Although the Bankruptcy Act offers certain benefits to stakeholders, the Act suffers from several shortcomings. For example, the law did not address issues relating to legal persons and cross-border bankruptcies. Although the Companies Act 1994 contains some of the aspects of corporate bankruptcy in different forms, bankruptcy law should include company bankruptcy and also cross-border bankruptcy as per the UNCITRAL Model Law on cross-border insolvency.
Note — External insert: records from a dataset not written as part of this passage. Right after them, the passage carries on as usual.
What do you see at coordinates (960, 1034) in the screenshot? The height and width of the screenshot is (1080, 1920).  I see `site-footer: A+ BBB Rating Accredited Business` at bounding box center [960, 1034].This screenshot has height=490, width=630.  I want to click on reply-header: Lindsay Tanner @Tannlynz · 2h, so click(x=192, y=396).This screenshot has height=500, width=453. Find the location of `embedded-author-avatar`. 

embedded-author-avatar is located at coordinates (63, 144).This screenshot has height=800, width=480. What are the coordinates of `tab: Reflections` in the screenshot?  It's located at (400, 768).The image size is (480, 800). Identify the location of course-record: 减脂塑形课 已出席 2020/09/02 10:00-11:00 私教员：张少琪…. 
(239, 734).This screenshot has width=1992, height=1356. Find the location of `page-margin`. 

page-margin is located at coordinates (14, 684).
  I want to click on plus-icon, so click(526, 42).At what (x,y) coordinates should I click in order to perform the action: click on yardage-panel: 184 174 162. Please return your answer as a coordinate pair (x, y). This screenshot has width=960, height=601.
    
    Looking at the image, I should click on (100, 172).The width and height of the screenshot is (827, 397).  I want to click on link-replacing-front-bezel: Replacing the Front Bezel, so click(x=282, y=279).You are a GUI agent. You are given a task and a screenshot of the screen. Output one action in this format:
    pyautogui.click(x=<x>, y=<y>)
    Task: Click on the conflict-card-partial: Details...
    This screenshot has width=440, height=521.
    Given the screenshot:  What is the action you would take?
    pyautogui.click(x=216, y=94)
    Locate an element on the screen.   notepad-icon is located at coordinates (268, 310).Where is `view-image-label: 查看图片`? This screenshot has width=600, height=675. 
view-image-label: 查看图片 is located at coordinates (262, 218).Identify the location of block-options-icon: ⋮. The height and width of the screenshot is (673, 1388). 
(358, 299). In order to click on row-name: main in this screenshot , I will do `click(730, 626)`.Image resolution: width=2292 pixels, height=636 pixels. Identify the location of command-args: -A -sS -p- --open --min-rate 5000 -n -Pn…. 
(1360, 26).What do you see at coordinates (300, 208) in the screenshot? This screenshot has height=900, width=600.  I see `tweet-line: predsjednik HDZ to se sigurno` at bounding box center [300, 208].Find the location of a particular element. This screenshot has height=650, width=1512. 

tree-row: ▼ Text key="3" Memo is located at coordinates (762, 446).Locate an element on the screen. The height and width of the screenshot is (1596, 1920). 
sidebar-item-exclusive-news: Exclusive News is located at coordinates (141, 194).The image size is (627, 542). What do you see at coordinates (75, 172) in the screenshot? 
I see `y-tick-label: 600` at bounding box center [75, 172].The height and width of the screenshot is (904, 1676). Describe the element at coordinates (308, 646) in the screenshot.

In addition, any arrest or seizure of property in the process of recovering money should not prevent the debtor from filing a petition to open bankruptcy proceedings in favor of the debtor himself, because that person arrested or the owner of the seized property should not be deprived of the right to be bankrupt. The provisions relating to the plan of reorganization are subjective in nature where no particular criteria have been set which could give rise to arbitrary actions by the receiver. Alternative dispute resolution mechanisms should be improved. Being laws of the same nature, the Artha Rin Adalat Ain, 2003 and the Bankruptcy Act, 1997 should complement each other. However, no such correspondence is judged, but the cases are judged by the various courts. Despite some disadvantages, debtor bankruptcy could give a bankrupt a fresh start and has the potential to be an armor for a troubled debtor instead of a sword for creditors.
The author is a lawyer at the Supreme Court of Bangladesh.